Trouble Shooting Orangelight

Jane Sandberg edited this page May 26, 2023 · 3 revisions

Resolution

  1. Check the Ex Libris status page. We are on Alma NA05.
  2. Check Honeybadger for recent errors.
    1. Solr Errors: See Solr Debugging
    2. Postgres Errors: See Postgres Debugging
    3. No Errors: See Web Infrastructure Debugging
  3. Viewing the Load Balancer can help to diagnose issues

Checking passenger status

  1. SSH into one of the catalog boxes as pulsys
  2. sudo passenger-status
  3. Check the number of requests in the queue.
    1. In a DOS scenario, the number of requests will be at the maximum, 100.
    2. You can see the specific requests in the queue with sudo passenger-status --show=requests
    3. You can clear the queue with sudo systemctl restart nginx, but they will likely fill up again.
    4. To diagnose which requests are filling up the queue, check Datadog:
      1. The logs page can tell you if a single IP address is responsible for all the long-running requests.
      2. The APM page can show you which long-running requests are causing the holdup.

Solr Debugging

This is the same as the solr debugging found on the Bibdata Troubleshooting page

Postgres Debugging

Ensure that other machines that use this postgres cluster are also broken.
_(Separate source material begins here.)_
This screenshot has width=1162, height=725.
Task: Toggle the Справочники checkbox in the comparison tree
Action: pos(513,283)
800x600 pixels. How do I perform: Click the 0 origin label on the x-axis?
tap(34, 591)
Those are: https://bibdata.princeton.edu, https://abid.princeton.edu, and https://oawaiver.princeton.edu/

  1. If they aren't, then log on to the catalog machines catalog1, catalog2 and catalog3 and restart nginx, like so:

    ssh pulsys@catalog1
    sudo service nginx restart
    

    This would be a very unlikely scenario, and may need more in depth troubleshooting.
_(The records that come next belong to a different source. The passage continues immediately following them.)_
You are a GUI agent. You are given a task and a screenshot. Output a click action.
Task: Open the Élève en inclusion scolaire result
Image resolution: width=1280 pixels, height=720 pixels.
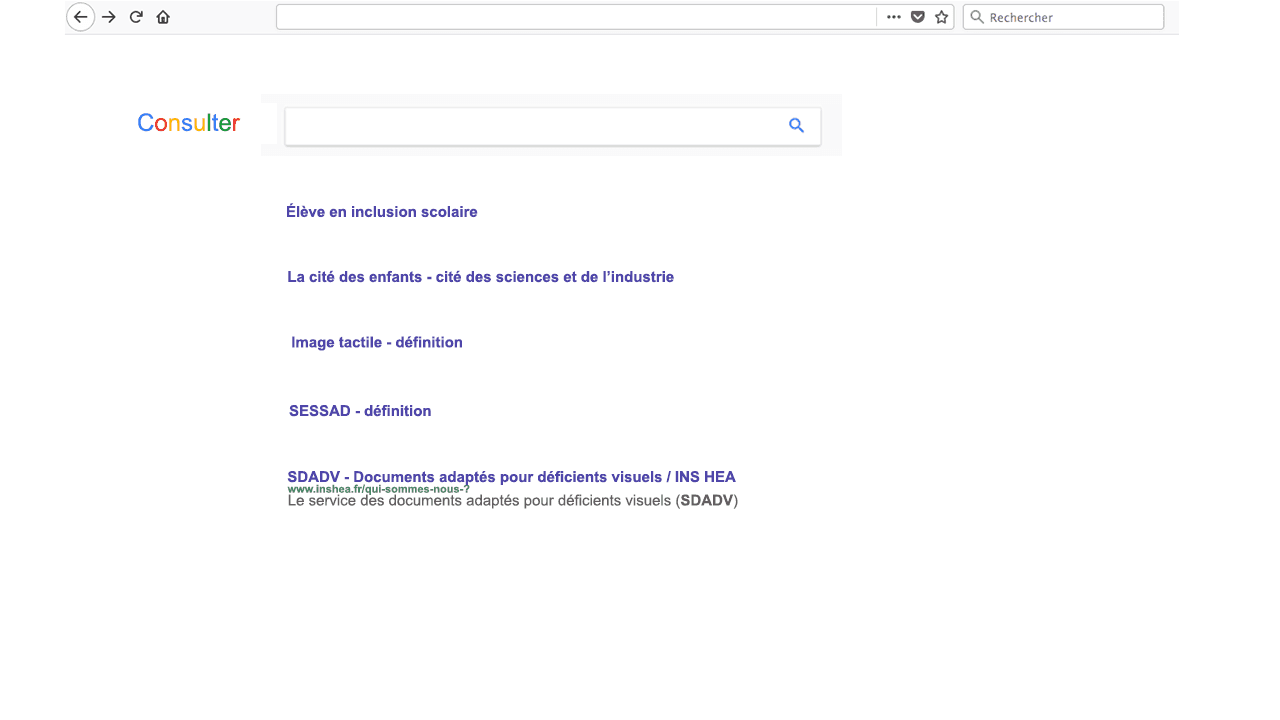point(381,211)
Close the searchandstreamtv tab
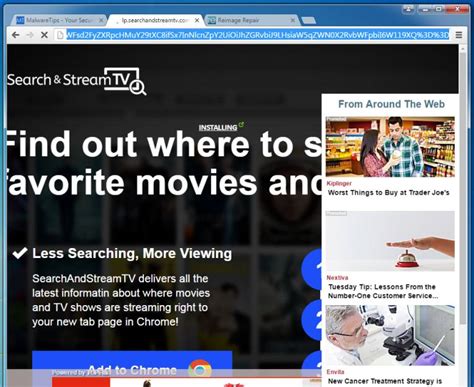 (197, 20)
  2. If other services ARE down and your errors say that it can't connect to postgres, then postgres may be down.

    Check the logs to see if you're seeing anything like disk space errors:

    ssh pulsys@lib-postgres-prod1
    sudo tail -n 5000 /var/log/postgresql/postgresql-13-main.log
    

    Assuming postgres has just somehow broken, SSH into lib-postgres-prod1 and restart postgres.

    ssh pulsys@lib-postgres-prod1
    sudo -u postgres /usr/lib/postgresql/13/bin/pg_ctl -D /var/lib/postgresql/13/main restart
    

    If this does not resolve it you may have to reboot the server. Be ready to contact Operations if it does not come back up in the next 15 minutes.

    sudo /sbin/reboot

    This scenario is also very unlikely.

Web Infrastructure Debugging

If you're not getting Honeybadger errors then it means the Rails application isn't erroring. Either the load balancer has detected the site is unhealthy, or nginx has gone down on the boxes.

  1. Check the Rails logs, see if any requests are failing: Link to Logs'

  2. If requests are failing and you aren't getting Honeybadger errors, there's probably something wrong with the boxes. Disk space, read-only file systems, or similar. Operations will probably need to fix these issues.

  3. If there are no requests failing, or no requests coming through at all, nginx may be broken. Check the passenger log on catalog1, catalog2 and catalog3 for errors.

    ssh pulsys@catalog1
    sudo tail -n 1000 /var/log/nginx/error.log
    
  4. If you find errors, restart nginx on these boxes: sudo service nginx restart. It may take some time for the load balancer to recognize these boxes are healthy again.

Viewing The Load Balancer

See the Bibdata instructions as they are the same.